By Denise Rejec
“So, I’m sitting comfortably on the sofa reading a book, when suddenly I’m in the dark! Just this time, it’s not a power cut – the light bulb of my reading lamp has given up. What should I do… Should I call my landlord?”
As a renter, you’ve probably had a few dilemmas as to when to call your landlord, and you might have encountered the same light-bulb situation as mentioned above. In such situations, you could refer to your lease agreement that should stipulate what is covered by your landlord and what is borne by the tenant. This is further explained in the interesting post outlining the rental procedure. But some things might not be so black and white.
Let’s get to answering the burning question: When should you call your landlord?
VITAL AND COMPLEX REPAIRS
You should keep your landlord in the loop if:
- Any appliances malfunction or stop working
- The water heater leaks rusty water
- The air conditioner quits on you (provided you haven’t forgotten how to use the remote control or you’ve already checked that the wall switch connected to it is on)
- A toilet or drain gets blocked
- You happen to face the dreaded circumstances of a plumber’s shoddy work such as a wet patch in the wall caused by a leaking pipe!
It doesn’t happen very often, but let’s say the washing machine or dishwasher goes faulty, resulting in a flood. Your landlord won’t be happy with the news of course. Flooding causes great damage to parquet and laminate flooring, and even in the case of the more common tiled floors, water can seep through the grouting and cause long-term mold and humidity problems. So it’s imperative that your landlord is informed sooner rather than later.
It’s hard to ignore the fact that it gets very humid in Malta, especially with all the complaints you hear about this from locals and foreigners alike. Consequentially, with this weather element being as it is, some lease agreements might include a waiver declaring the potential for mold. This almost invisible fungus is usually found in the form of spots on doors, cupboards, and the more visible whitish patches on clothing that hasn’t been left to air before being put back in the wardrobe. You needn’t bring such finds to your landlord’s attention. However, a damp wall in the basement turning into a fungus garden is a different and urgent matter altogether!
It is your right to live in a place that is habitable, so if your rental property becomes invaded by hordes of cockroaches or rodents, your landlord must address this infestation in a timely manner.
In the case of a break-in, it is the norm that the owner will cover damages made to any apertures during the incident. But the landlord is not responsible for stolen personal belongings and items that aren’t listed in the inventory attached to the lease agreement.
In Malta, one usually hears of havoc caused by fireworks factories, but in the rare case of a fire at your rental home, a call to the fire department should be followed by one to your landlord.

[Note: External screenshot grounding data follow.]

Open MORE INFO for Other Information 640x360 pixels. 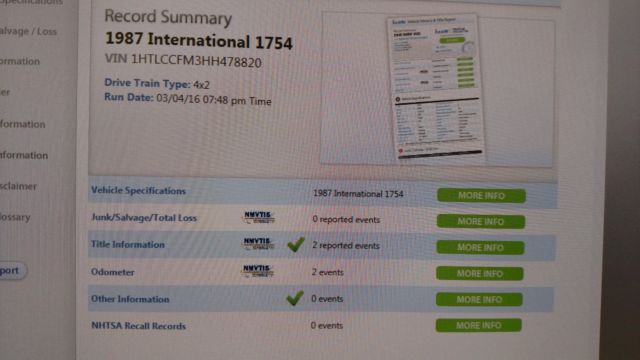pyautogui.click(x=479, y=300)
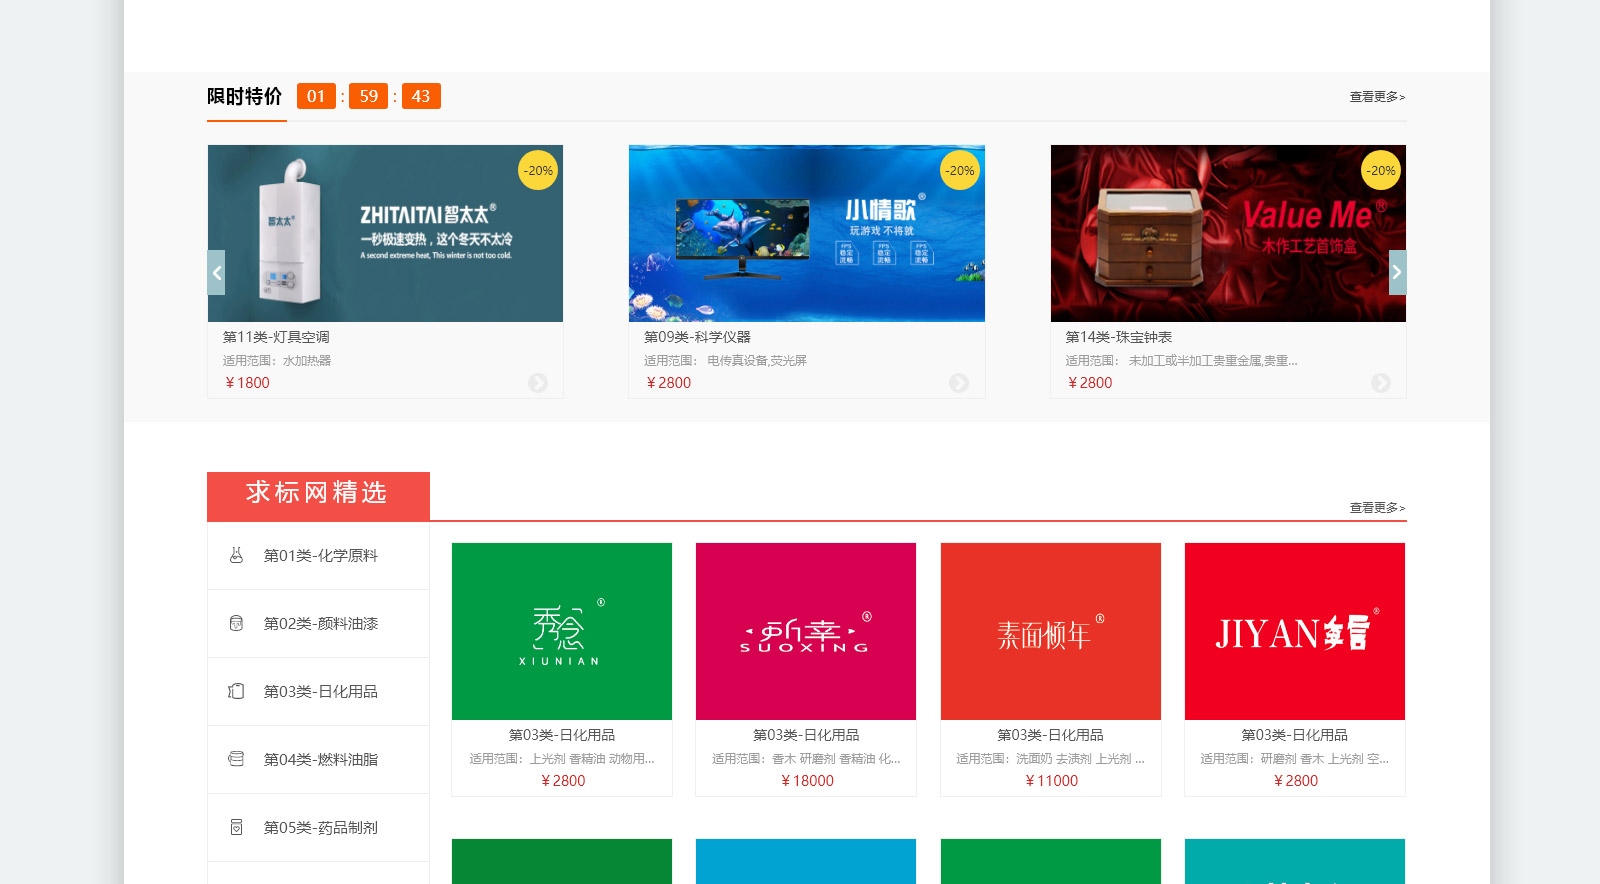Click the 第05类-药品制剂 category icon
The width and height of the screenshot is (1600, 884).
coord(236,827)
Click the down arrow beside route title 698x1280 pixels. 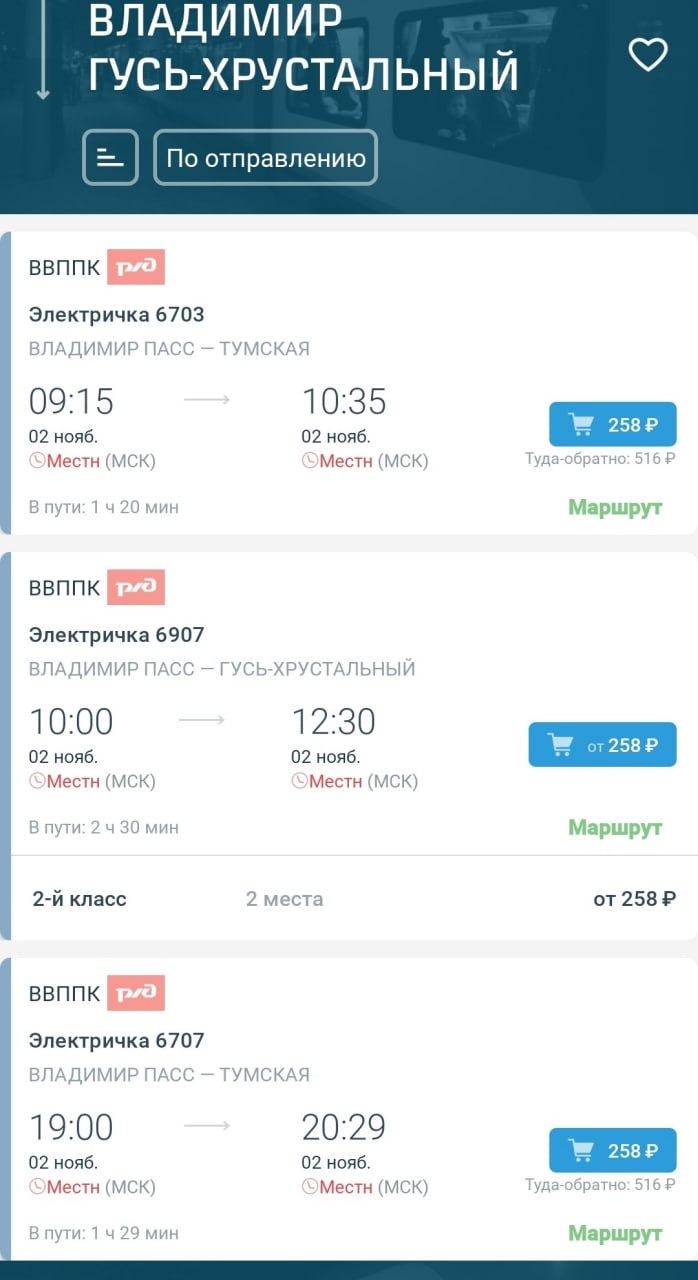coord(42,50)
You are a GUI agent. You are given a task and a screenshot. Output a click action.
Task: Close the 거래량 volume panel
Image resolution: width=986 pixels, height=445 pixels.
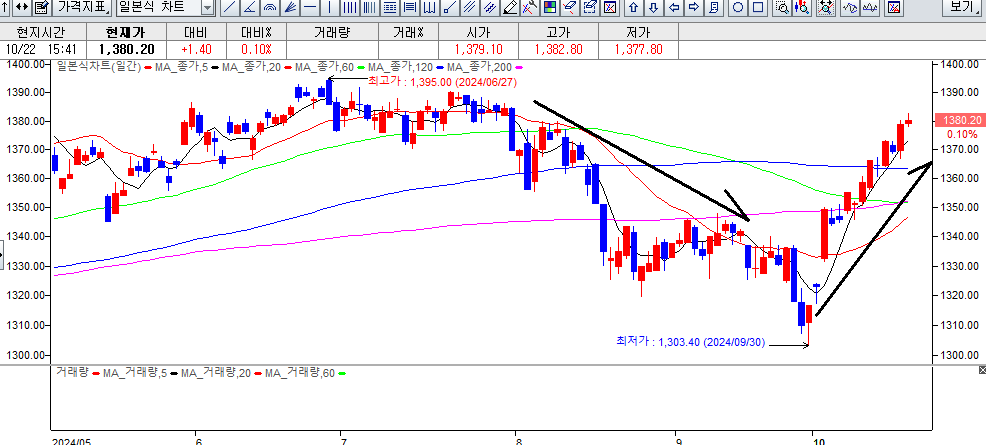tap(979, 371)
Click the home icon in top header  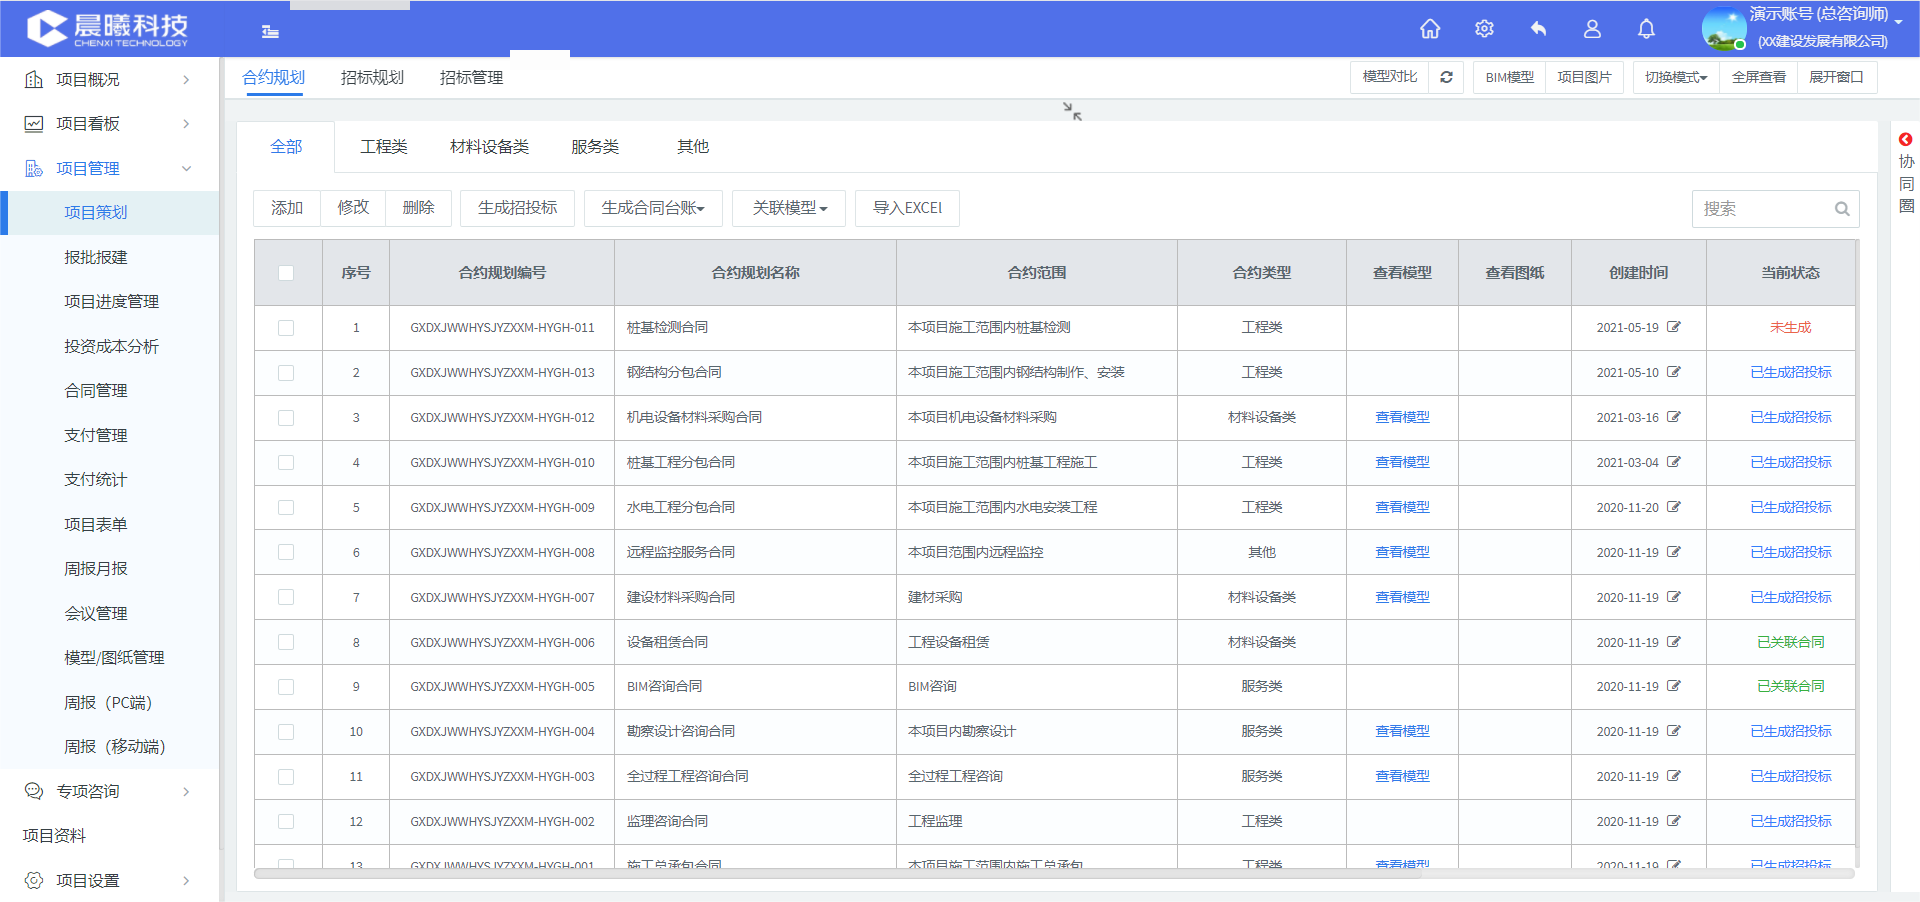(1430, 29)
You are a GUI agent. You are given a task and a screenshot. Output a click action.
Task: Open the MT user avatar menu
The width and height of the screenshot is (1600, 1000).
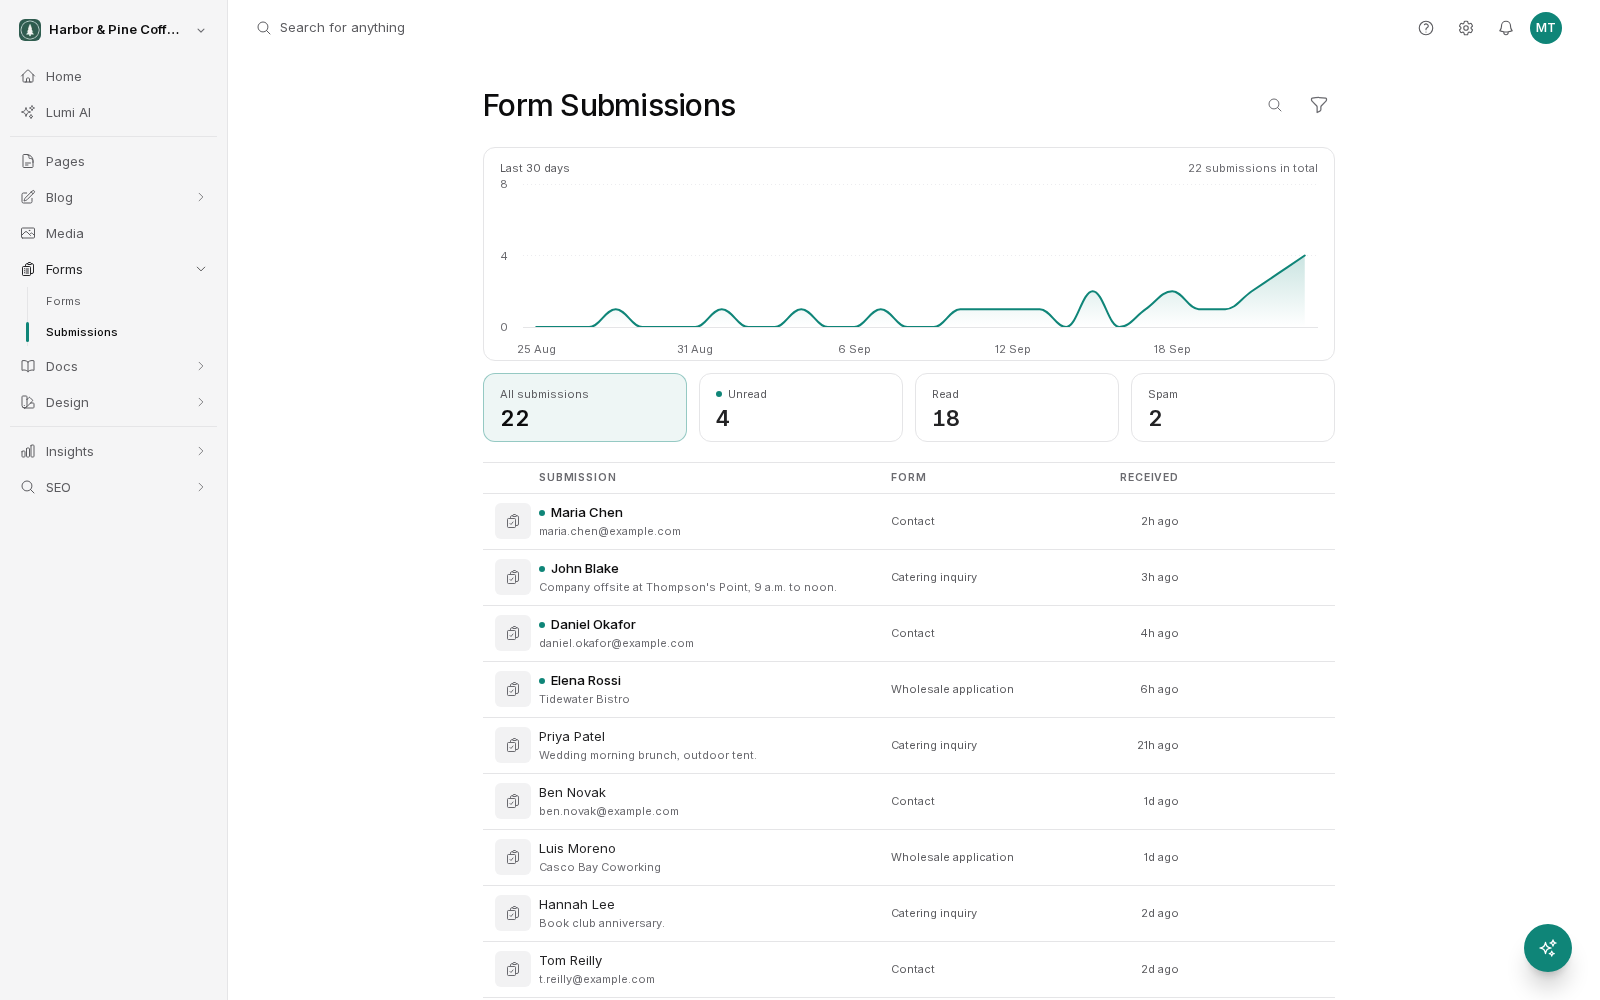coord(1546,28)
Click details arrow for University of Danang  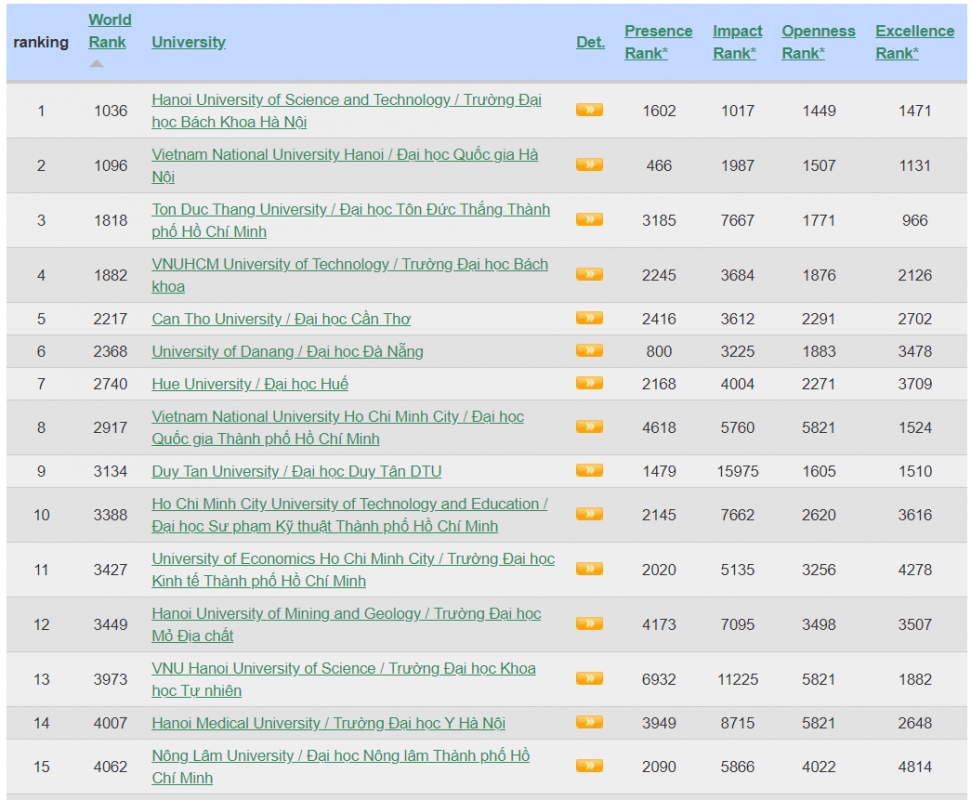click(589, 351)
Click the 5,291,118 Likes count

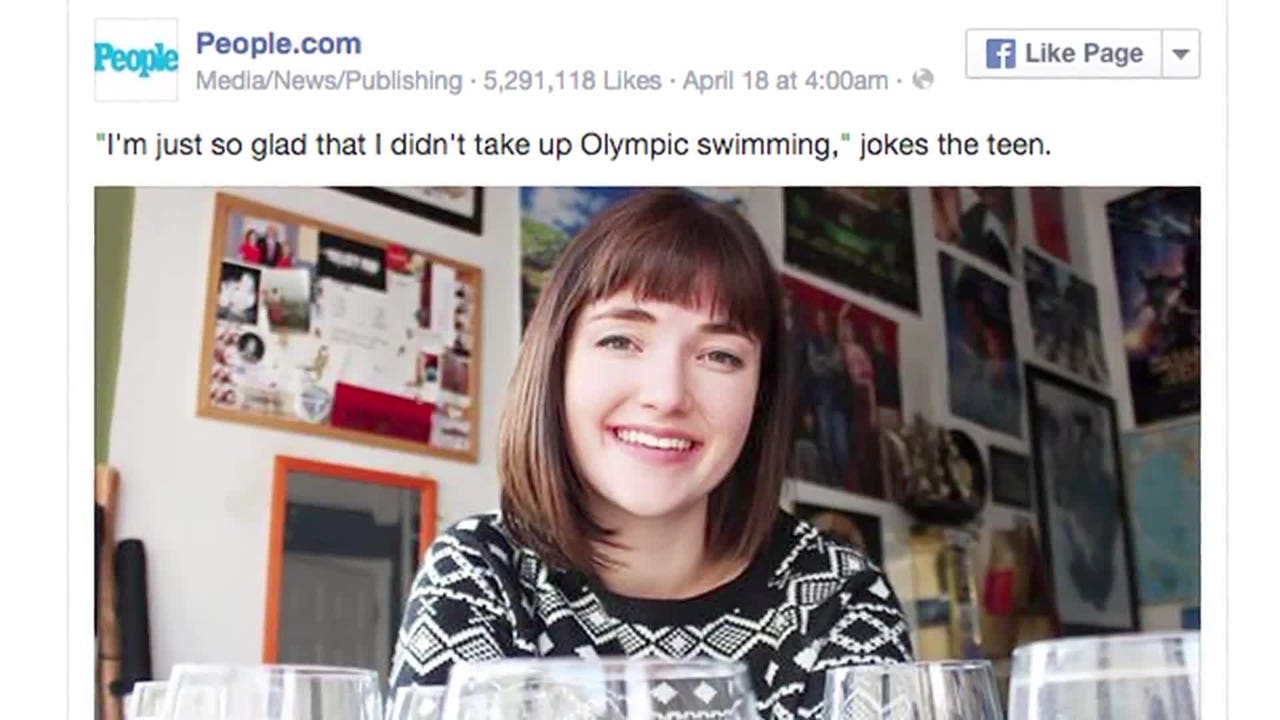572,81
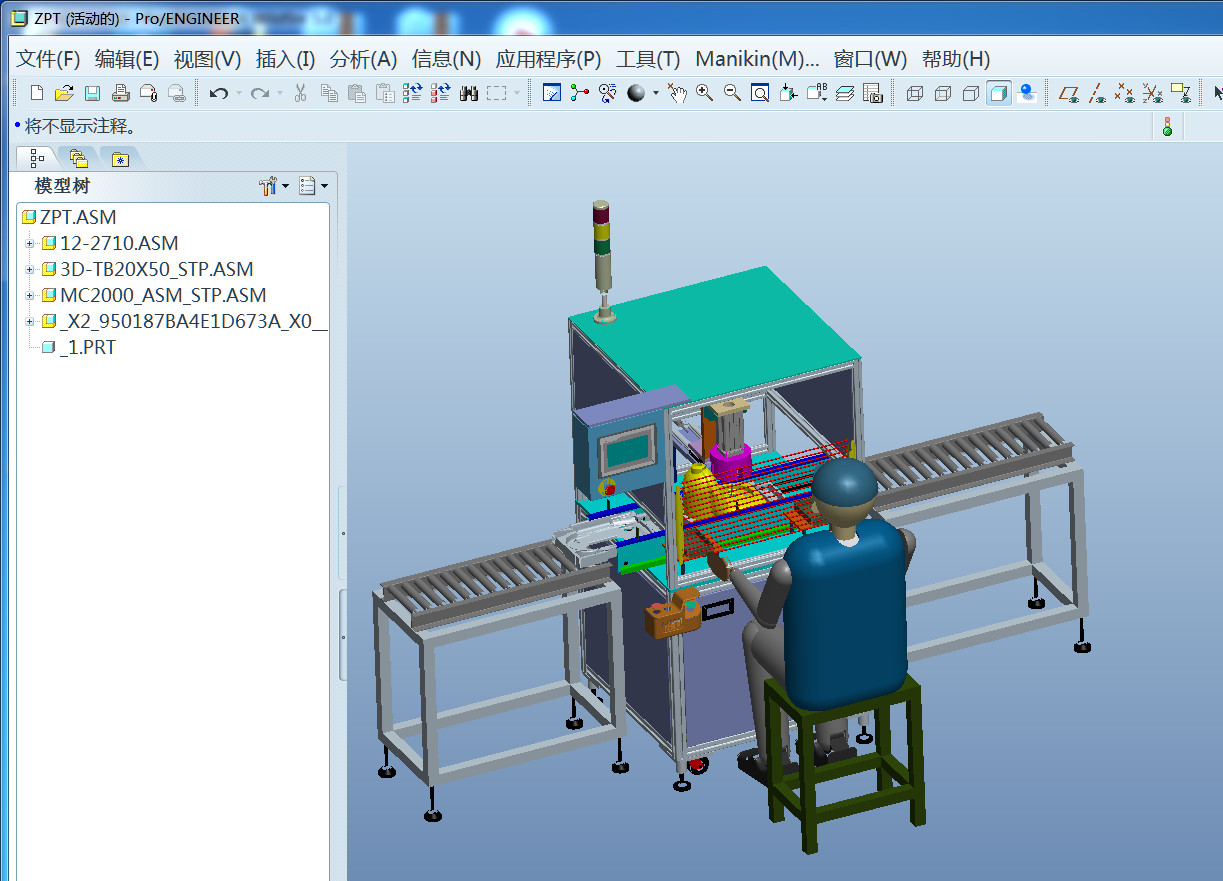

We hope to have enlightened you with the sort of cases your landlord would be ‘happy’ or perhaps rather unhappy to hear about. Don’t call them to come change a light bulb or fuse, tighten a loose bolt, oil a squeaky hinge, or when spots from condensation from hot food show up on the kitchen cupboards or the lamp above the dinner table. Even if you have a heated argument with your neighbour, your landlord needn’t know (unless the neighbour informs them first). Remember: Be in touch when there’s a valid need and try to call at a decent hour. Last but not least: Good communication is key.